* WORK REQUEST A:
In the passage on fanfic and literary history, what is the technical term for making a tried-and-true story even more awesome?

* SELECTED EXTRACT:
# # # # #

Most of the history of Western literature (and probably much of non-Western literature, but I can’t speak to that) is adapted or appropriated from something else.  Homer wrote historyfic and Virgil wrote Homerfic and Dante wrote Virgilfic (where he makes himself a character and writes himself hanging out with Homer and Virgil and they’re like “OMG Dante you’re so cool.“  He was the original Gary Stu).  Milton wrote Bible fanfic, and everyone and their mom spent the Middle Ages writing King Arthur fanfic.  In the sixteenth century you and another dude could translate the same Petrarchan sonnet and somehow have it count as two separate poems, and no one gave a fuck.  Shakespeare doesn’t have a single original plot–although much of it would be more rightly termed RPF–and then John Fletcher and Mary Cowden Clarke and Gloria Naylor and Jane Smiley and Stephen Sondheim wrote Shakespeare fanfic.  Guys like Pope and Dryden took old narratives and rewrote them to make fun of people they didn’t like, because the eighteenth century was basically high school.  And Spenser!  Don’t even get me started on Spenser.

Here’s what fanfic authors/fans need to remember when anyone gives them shit: the idea that originality is somehow a good thing, an innately preferable thing, is a completely modern notion.  Until about three hundred years ago, a good writer, by and large, was someone who could take a tried-and-true story and make it even more awesome.  (If you want to sound fancy, the technical term is imitatio.)  People were like, why would I wanna read something about some dude I’ve never heard of?  There’s a new Sir Gawain story out, man!  (As to when and how that changed, I tend to blame Daniel Defoe, or the Modernists, or reality television, depending on my mood.)

I also find fanfic fascinating because it takes all the barriers that keep people from professional authorship–barriers that have weakened over the centuries but are nevertheless still very real–and blows right past them. Producing literature, much less circulating it, was something that was well nigh impossible for the vast majority of people for most of human history.  First you had to live in a culture where people thought it was acceptable for you to even want to be literate in the first place.  And then you had to find someone who could teach you how to read and write (the two didn’t necessarily go together).  And you needed sufficient leisure time to learn.  And be able to afford books, or at least be friends with someone rich enough to own books who would lend them to you.  Good writers are usually well-read and professional writing is a full-time job, so you needed a lot of books, and a lot of leisure time both for reading and writing.  And then you had to be in a high enough social position that someone would take you seriously and want to read your work–to have access to circulation/publication in addition to education and leisure time.  A very tiny percentage of the population fit those parameters (in England, which is the only place I can speak of with some authority, that meant from 500-1000 A.D.: monks; 1000-1500: aristocratic men and the very occasional aristocratic woman; 1500-1800: aristocratic men, some middle-class men, a few aristocratic women; 1800-on, some middle-class women as well).

# # # # #

* WORK REQUEST B:
Update the entries starting at the first one and ending at the line containing "This screenshot has width=1600, height=908.". Replace "element" with "item", change nothing else, and return only those lines.

* RECORD SET:
# # # # #

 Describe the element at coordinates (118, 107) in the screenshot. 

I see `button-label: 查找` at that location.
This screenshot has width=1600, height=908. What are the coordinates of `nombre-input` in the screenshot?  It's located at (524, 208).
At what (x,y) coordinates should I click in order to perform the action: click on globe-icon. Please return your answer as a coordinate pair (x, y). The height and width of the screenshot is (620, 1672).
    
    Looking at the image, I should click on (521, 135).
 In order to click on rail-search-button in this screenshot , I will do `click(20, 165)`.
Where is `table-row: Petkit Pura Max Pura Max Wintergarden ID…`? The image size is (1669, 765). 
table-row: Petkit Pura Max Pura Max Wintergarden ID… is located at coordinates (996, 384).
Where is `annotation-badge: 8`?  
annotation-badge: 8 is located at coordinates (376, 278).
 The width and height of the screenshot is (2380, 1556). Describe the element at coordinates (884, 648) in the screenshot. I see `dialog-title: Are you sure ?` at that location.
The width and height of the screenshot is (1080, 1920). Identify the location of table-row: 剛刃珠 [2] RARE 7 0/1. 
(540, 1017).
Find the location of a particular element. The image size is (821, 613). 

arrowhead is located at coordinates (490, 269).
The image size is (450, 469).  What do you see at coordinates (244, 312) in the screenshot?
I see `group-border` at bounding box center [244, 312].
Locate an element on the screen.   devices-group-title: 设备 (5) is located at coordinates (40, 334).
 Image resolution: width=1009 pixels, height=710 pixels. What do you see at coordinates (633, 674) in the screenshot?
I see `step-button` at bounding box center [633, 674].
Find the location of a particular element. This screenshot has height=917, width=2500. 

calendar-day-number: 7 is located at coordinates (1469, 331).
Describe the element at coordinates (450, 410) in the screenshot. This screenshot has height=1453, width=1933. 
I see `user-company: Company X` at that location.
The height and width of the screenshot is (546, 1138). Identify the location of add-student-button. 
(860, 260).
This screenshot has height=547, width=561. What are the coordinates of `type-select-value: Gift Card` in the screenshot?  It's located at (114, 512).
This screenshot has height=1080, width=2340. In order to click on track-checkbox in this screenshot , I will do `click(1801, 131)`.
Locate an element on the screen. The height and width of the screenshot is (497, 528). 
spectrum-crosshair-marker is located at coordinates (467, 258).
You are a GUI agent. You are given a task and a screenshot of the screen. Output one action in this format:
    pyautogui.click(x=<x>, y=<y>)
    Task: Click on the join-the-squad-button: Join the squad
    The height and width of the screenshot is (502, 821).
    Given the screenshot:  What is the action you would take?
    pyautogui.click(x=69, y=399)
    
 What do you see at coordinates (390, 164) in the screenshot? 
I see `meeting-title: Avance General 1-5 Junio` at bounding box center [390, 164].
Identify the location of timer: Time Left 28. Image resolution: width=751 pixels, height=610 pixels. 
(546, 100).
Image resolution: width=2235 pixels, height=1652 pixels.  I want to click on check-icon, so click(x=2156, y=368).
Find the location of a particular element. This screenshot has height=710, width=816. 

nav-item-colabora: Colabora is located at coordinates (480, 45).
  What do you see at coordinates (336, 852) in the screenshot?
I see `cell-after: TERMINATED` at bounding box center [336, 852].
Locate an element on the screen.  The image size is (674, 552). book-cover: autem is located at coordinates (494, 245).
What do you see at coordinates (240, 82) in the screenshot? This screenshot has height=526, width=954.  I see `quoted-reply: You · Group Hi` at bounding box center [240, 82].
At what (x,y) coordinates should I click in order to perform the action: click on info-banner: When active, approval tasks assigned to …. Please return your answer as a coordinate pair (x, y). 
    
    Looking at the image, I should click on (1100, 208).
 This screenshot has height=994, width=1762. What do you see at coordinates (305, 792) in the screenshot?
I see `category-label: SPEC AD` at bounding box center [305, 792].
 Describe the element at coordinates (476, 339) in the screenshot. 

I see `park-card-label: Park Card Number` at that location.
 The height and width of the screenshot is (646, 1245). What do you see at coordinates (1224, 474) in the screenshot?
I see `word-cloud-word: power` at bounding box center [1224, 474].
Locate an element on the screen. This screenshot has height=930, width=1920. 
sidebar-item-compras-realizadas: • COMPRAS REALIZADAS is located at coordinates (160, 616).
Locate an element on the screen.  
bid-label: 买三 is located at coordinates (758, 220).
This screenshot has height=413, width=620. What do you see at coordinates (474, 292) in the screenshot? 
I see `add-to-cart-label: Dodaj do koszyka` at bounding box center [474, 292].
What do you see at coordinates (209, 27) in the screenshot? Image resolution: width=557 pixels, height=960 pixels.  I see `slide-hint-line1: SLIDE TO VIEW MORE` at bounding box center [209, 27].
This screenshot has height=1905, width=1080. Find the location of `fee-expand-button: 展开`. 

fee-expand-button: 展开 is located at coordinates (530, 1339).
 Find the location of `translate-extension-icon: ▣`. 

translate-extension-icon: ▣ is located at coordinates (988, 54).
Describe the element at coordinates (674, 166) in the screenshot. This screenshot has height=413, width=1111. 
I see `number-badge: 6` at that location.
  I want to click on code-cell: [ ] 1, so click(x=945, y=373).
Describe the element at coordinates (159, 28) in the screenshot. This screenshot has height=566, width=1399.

# # # # #

* ANSWER BOX A:
Imitatio.

* ANSWER BOX B:
 Describe the item at coordinates (118, 107) in the screenshot. 

I see `button-label: 查找` at that location.
This screenshot has width=1600, height=908. What are the coordinates of `nombre-input` in the screenshot?  It's located at (524, 208).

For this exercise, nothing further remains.